Uninsured Automobile - Provides coverage if you or other insured persons are injured or killed by an uninsured motorist or by a hit-and-run driver. It covers damage to your
automobile and its contents caused by an identified uninsured motorist.
Direct Compensation - Property Damage - Provides coverage in Ontario, under certain conditions, for damage to your automobile and to property it is carrying, when another
motorist is responsible. It is called Direct Compensation because you will collect from us, your insurance company, even though you are not at fault for the accident. There
may be a deductible amount, and this amount is either paid by you toward the cost of repairs or is deducted from the loss settlement. Higher deductibles may reduce your
premium.
Loss or Damage - Provides a selection of optional coverages for your own automobile. Payments cover direct and accidental loss of, or damage to, a described automobile
and its equipment. There is usually a deductible amount indicated for each coverage and this amount is either paid by you toward the cost of repairs or is deducted from the
loss settlement. Higher deductibles may reduce your premium. There are four types of coverages:
Specified Perils: Covers the described automobile against loss or damage caused by certain specific perils.
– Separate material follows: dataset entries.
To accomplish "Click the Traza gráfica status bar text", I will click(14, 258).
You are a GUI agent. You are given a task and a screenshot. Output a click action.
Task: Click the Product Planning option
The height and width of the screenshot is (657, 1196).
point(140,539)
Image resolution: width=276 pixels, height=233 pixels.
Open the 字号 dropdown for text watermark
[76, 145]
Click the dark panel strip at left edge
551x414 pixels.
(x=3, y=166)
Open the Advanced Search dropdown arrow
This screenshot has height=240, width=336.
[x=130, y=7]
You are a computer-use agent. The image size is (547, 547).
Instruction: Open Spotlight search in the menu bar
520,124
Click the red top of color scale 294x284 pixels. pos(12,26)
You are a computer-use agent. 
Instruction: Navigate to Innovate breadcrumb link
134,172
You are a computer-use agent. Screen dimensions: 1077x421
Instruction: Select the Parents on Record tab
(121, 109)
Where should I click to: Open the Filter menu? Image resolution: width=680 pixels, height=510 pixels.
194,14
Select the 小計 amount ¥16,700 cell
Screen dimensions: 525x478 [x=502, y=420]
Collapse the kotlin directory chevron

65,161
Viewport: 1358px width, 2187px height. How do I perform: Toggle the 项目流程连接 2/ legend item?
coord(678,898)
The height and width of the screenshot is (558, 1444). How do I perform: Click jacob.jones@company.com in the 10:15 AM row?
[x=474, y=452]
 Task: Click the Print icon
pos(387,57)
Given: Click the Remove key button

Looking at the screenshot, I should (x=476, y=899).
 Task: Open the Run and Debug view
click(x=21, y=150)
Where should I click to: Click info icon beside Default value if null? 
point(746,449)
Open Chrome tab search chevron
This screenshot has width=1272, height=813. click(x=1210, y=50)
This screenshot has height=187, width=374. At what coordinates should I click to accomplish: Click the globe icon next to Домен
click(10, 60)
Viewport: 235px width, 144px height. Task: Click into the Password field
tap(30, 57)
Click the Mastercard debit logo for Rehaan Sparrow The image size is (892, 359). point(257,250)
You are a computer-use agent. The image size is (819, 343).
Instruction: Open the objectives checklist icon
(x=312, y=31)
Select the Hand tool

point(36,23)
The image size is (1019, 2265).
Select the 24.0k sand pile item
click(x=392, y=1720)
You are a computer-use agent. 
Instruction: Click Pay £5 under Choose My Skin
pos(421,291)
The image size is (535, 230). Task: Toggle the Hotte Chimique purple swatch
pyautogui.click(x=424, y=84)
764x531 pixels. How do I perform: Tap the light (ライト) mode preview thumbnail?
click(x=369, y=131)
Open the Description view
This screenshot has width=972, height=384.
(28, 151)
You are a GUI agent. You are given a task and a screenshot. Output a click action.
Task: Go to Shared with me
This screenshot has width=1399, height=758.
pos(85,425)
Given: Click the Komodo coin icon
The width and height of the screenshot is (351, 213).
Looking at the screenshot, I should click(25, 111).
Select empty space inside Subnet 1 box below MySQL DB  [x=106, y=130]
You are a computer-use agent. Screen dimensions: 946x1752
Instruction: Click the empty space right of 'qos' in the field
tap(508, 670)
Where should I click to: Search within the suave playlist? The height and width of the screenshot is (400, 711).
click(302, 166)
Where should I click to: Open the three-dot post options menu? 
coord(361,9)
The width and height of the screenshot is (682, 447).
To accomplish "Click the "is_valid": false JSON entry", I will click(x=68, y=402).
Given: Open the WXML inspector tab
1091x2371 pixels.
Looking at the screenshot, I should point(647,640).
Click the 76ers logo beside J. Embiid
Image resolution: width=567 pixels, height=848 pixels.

They are fire; theft or attempted theft; lightning; windstorm; hail or
rising water; earthquake; explosion; riot or civil disturbance; falling or forced landing of aircraft or parts of aircraft; or the stranding, sinking, burning, derailment or collision of any
kind of transport in or upon which the described automobile is being transported.
Comprehensive: Covers a described automobile against loss or damage other than those covered by Collision or Upset, including perils listed under Specified Perils, falling or
flying objects, missiles and vandalism.
Collision or Upset: Covers damage when a described automobile is involved in a collision with another object or tips over.
All Perils: Combines the Collision or Upset and Comprehensive coverages.
OPCF No. 23A - Lienholder Protection - 1. Purpose of this Change - 1.1 This change is part of your policy. It protects the lienholder's interest in your
automobile if you have a claim for a loss covered under Section 6: "Direct Compensation - Property Damage" and Section 7 of your policy, "Loss or Damage
Coverages." 2. Joint Payment - If we are settling a claim with you and your automobile is not repaired or the lost or damaged parts are not replaced, we will
jointly pay you and the lienholder for any loss covered under Section 6 of your policy, "Direct Compensation - Property Damage" and Section 7 of your policy,
"Loss or Damage Coverages." 3. Notifying the Lienholder - If any coverage in Section 6 and/or in a subsection of Section 7 of your policy is cancelled, we
must notify the lienholder in writing at least fifteen days before the cancellation. However, this obligation ends on the exp iry date shown on this form. If you
have purchased any coverage under Section 7 but do not cooperate with any reasonable arrangements we make to inspect your automobile, we must notify
the lienholder in writing. The lienholder's rights under the coverage will not be affected except after 15 days following the date of mailing such notice. All
other terms and conditions of your policy remain the same.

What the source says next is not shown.